Methods and results: We performed an observational prospective single centre cohort study in 300 reperfused STEMI patients (mean ± SD age 59 ± 12 years, 74% male) who underwent CMR 2 days and 6 months post-myocardial infarction (n = 267). Native T1 was measured in myocardial regions of interest (n = 288). Adverse remodelling was defined as an increase in left ventricular (LV) end-diastolic volume ≥20% at 6 months. All-cause death or first heart failure hospitalization was a pre-specified outcome that was assessed during follow-up (median duration 845 days). One hundred and sixty (56%) patients had a hypo-intense infarct core disclosed by native T1. In multivariable regression, infarct core native T1 was inversely associated with adverse remodelling [odds ratio (95% confidence interval (CI)] per 10 ms reduction in native T1: 0.91 (0.82, 0.00); P = 0.061). Thirty (10.4%) of 288 patients died or experienced a heart failure event and 13 of these events occurred post-discharge. Native T1 values (ms) within the hypo-intense infarct core (n = 160 STEMI patients) were inversely associated with the risk of all-cause death or first hospitalization for heart failure post-discharge (for a 10 ms increase in native T1: hazard ratio 0.730, 95% CI 0.617, 0.863; P < 0.001) including after adjustment for left ventricular ejection fraction, infarct core T2 and myocardial haemorrhage. The prognostic results for microvascular obstruction were similar.

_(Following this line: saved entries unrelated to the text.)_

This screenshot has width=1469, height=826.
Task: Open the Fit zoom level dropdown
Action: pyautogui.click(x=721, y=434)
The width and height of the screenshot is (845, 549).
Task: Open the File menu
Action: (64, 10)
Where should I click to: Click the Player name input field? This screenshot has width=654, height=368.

Conclusion: Infarct core native T1 represents a novel non-contrast CMR biomarker with potential for infarct characterization and prognostication in STEMI survivors. Confirmatory studies are warranted. CLINICALTRIALS.

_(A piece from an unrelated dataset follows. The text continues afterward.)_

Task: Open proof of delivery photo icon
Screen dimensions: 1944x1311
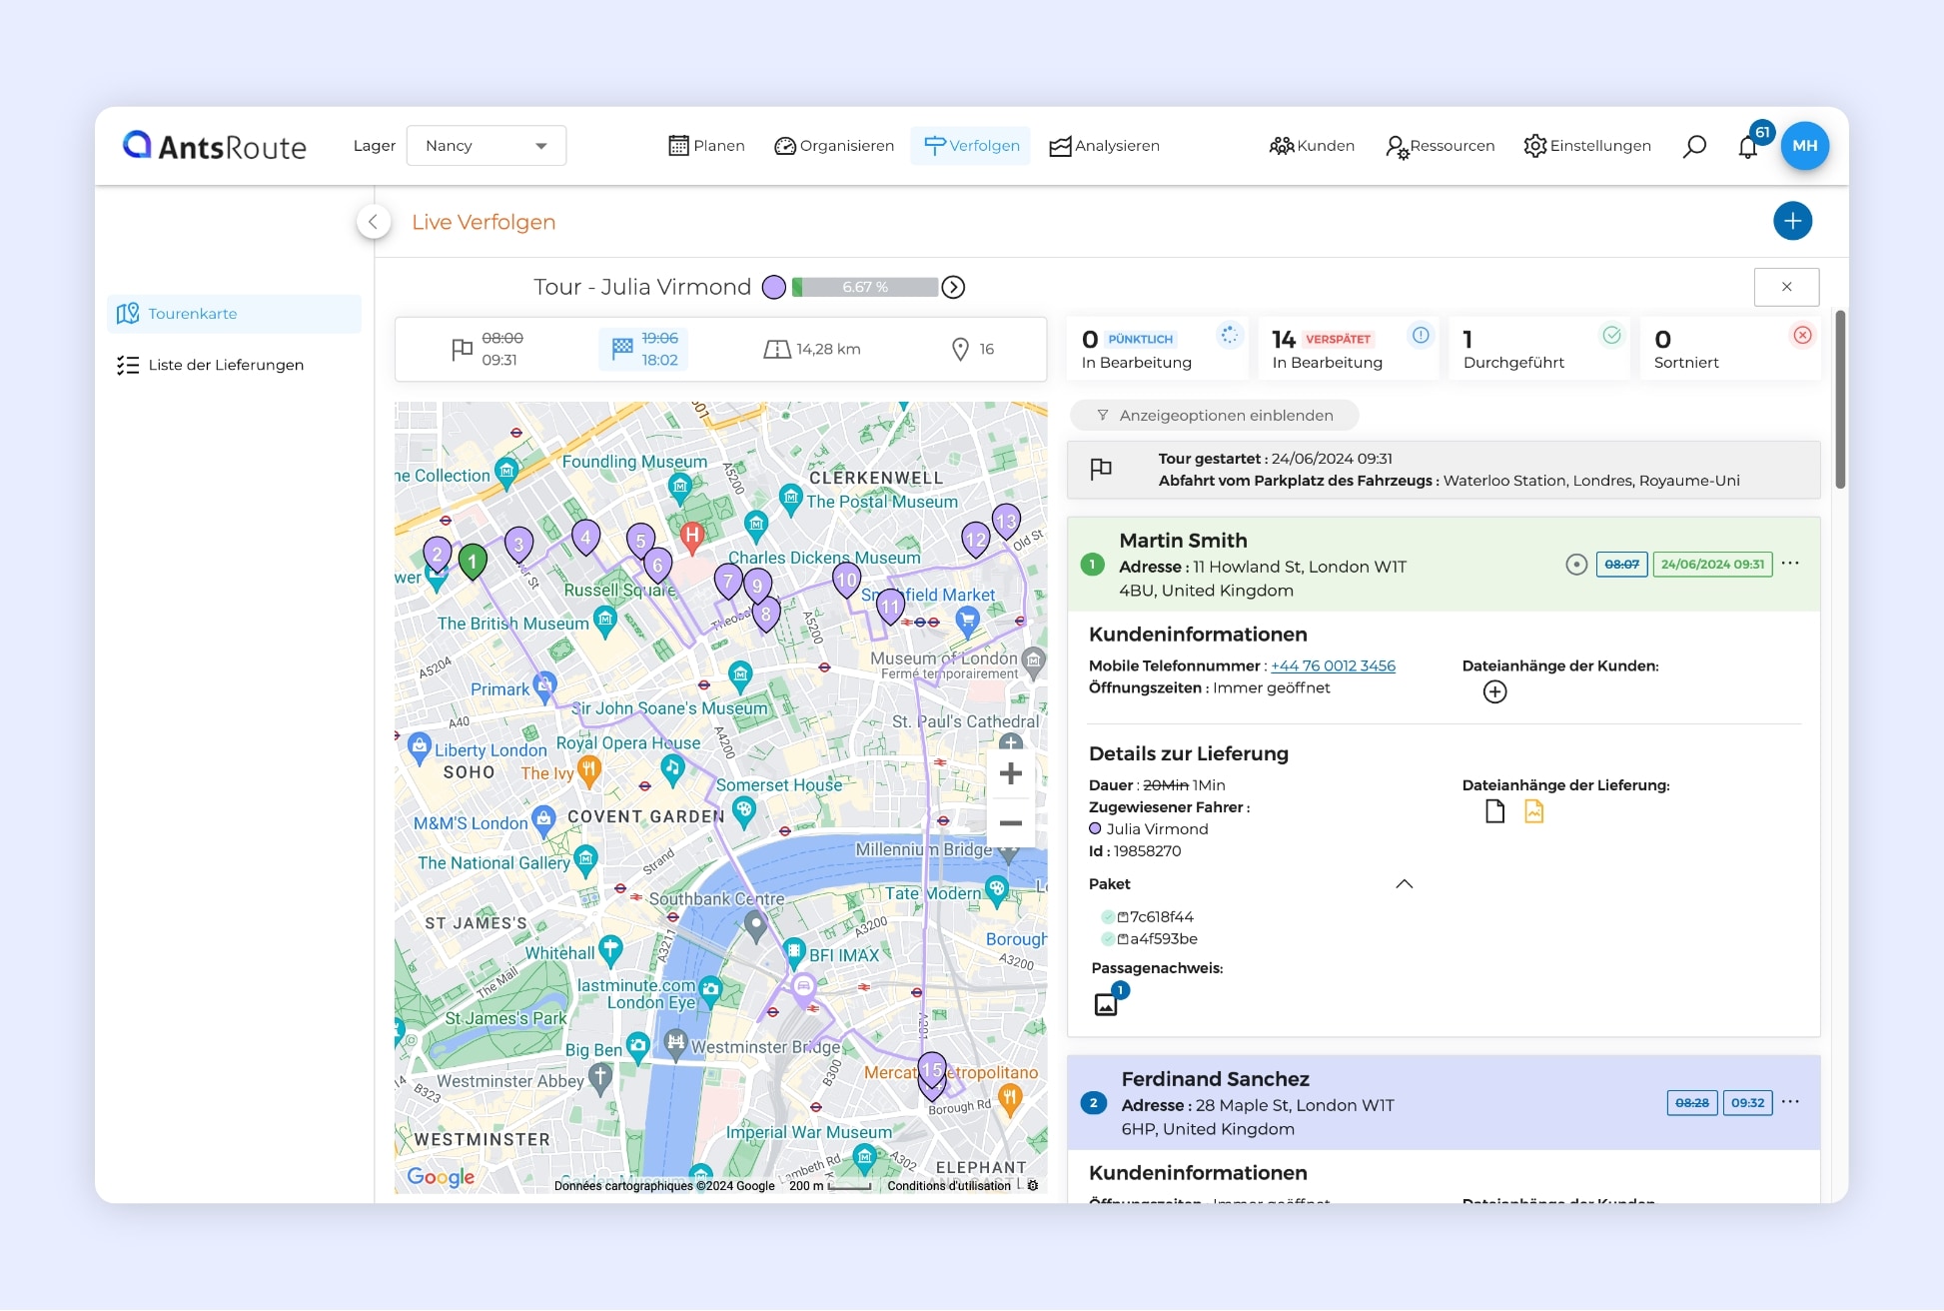Action: (1106, 1004)
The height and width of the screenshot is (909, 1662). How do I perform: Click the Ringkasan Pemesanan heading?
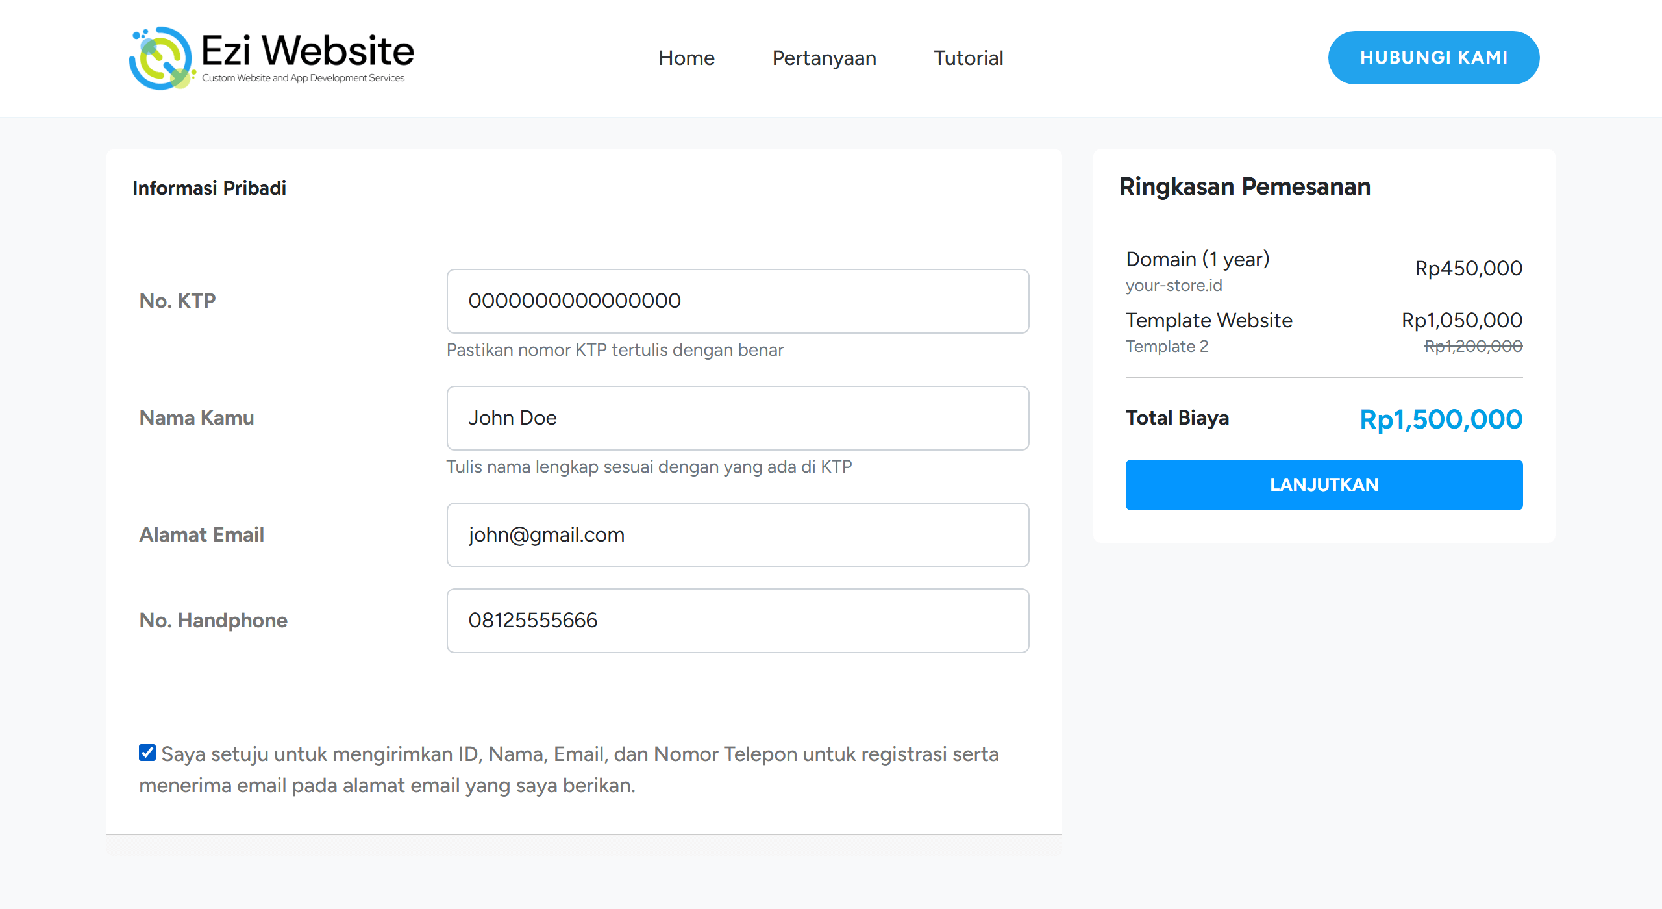coord(1245,187)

Gov identifier: NCT02072850.

Keywords: Adverse remodelling; Cardiac magnetic resonance; Percutaneous coronary intervention; ST-elevation myocardial infarction.

Figure 1

Three patients with acute ST-elevation myocardial infarction treated by primary PCI and with the same anti-thrombotic therapies, including aspirin, clopidogrel, heparin, and intravenous tirofiban. Each patient had normal thrombolysis in myocardial infarction Grade 3 flow at the end of PCI. Cardiac magnetic resonance imaging was performed for each patient 2 days later. (A) Patient with no T1 hypo-intense infarct core and no microvascular obstruction. Native T1 within the injury zone (middle) measured 1211 ms. Acute infarct size revealed by late gadolinium enhancement (right) was 22.2%. The left ventricular ejection fraction and left ventricular end-diastolic volume were 55.2% and 143.1 mL, respectively. Analysis of the repeat magnetic resonance imaging scan after 6 months follow-up indicated that the final infarct size was 15.6% of left ventricular mass and the left ventricular end-diastolic volume had reduced to 103.0 mL. This patient had an uncomplicated clinical course. (B) Patient with both T1 hypo-intense infarct core and microvascular obstruction. T1 mapping (middle) revealed a hypo-intense region within the infarct core, corresponding to the area of microvascular obstruction on contrast-enhanced magnetic resonance imaging (right). Native T1 within the infarct core measured 1036 ms, which was substantially lower than the T1 value measured at the periphery of the infarct zone (1193 ms). Acute infarct size revealed by late gadolinium enhancement (right) was 33.0%. Microvascular obstruction depicted as the central dark zone within the infarct territory was 3.6% of left ventricular mass. The left ventricular ejection fraction and end-diastolic volume were 45.8% and 199.3 mL, respectively. The final infarct size at 6 months was 22.6% of left ventricular mass and the left ventricular end-diastolic volume had increased to 221.8 mL. This patient was re-hospitalized for new onset heart failure during follow-up.

Figure 2

Flow diagram of the cohort study.

Figure 3

Kaplan–Meier survival curves for 160 ST-elevation myocardial infarction patients grouped according to the native T1 value in the infarct core with patients grouped by thirds (lowest T1 tertile vs. tertiles 2 and 3) and all-cause death or first heart failure hospitalization (n = 13) after discharge from hospital to the end of follow-up [censor time 839 (598–1099) days]. Infarct core native T1 values in the lowest tertile were associated with all-cause death or heart failure hospitalization.